Educar, contudo, vai muito além das boas escolas. Educar é a arte de formar caracteres.
Assim, o que torna um filho vitorioso não é apenas o conhecimento adquirido mas, principalmente, sua vivência como homem de bem, de bons hábitos adquiridos.
De que adianta criarmos gênios, se serão usurpadores, desonestos, individualistas e egoístas ao extremo?
Esse outro tipo de educação não está nos livros, nem nos cursos, nem mesmo nas escolas. Está no lar, na relação intensa e profunda que os pais ou tutores conseguem manter com seus educandos.
Está nos exemplos, está no carinho que sobra ou que falta. Está na atenção que recebem ou da qual carecem. Está na disciplina, nos limites. Está no amor, sempre no amor.
Em muitos lares é uma palavra de luxo, pois todos estão preocupados com tantas outras coisas que o esquecem, deixam-no de lado.
Você tem que estudar, tem que ser alguém, tem que passar no vestibular, tem que se formar, tem que arranjar emprego, tem que ganhar bem. É de tirar o fôlego.
Mas será que alguém, nesse caminho todo lembra de perguntar se esse adolescente, esse jovem está feliz com isso? Está se realizando? Está construindo sua personalidade em bases seguras?

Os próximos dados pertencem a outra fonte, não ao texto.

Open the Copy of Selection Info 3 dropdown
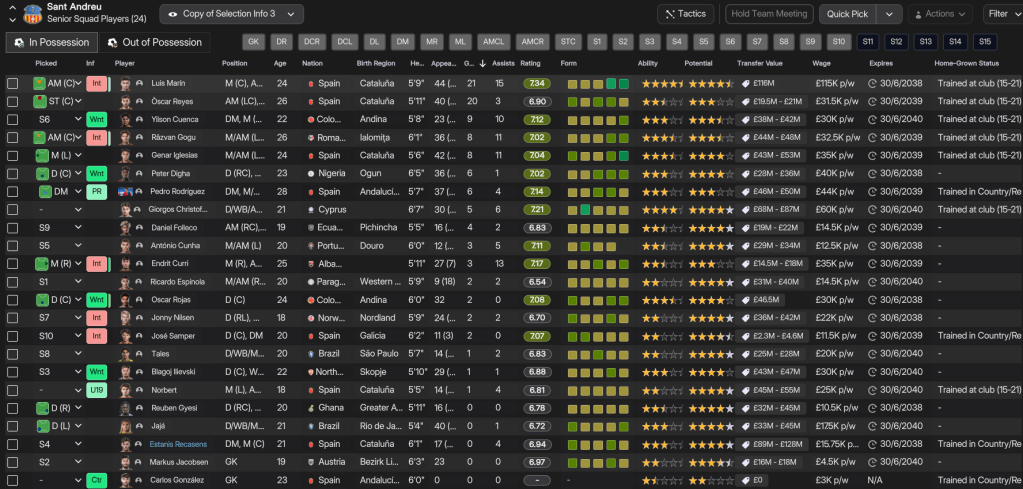232,14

Será que ali foi construído um bom caráter, antes de um bom estudante ou de um bom profissional? Alguém que saberá se relacionar bem com as pessoas, que saberá ser agregador, acolherá bem seus irmãos de caminho?
Será que estamos moldando alguém para ser agente transformador do mundo?
Essa transformação só será completa se o conhecimento estiver aliado à moralidade. Não adianta desenvolver uma das asas apenas. A aeronave não alça voo.
Pensemos nisso. Repensemos nossos conceitos sobre educação. O mundo precisa de homens inteligentes. Mas muito mais de homens bons.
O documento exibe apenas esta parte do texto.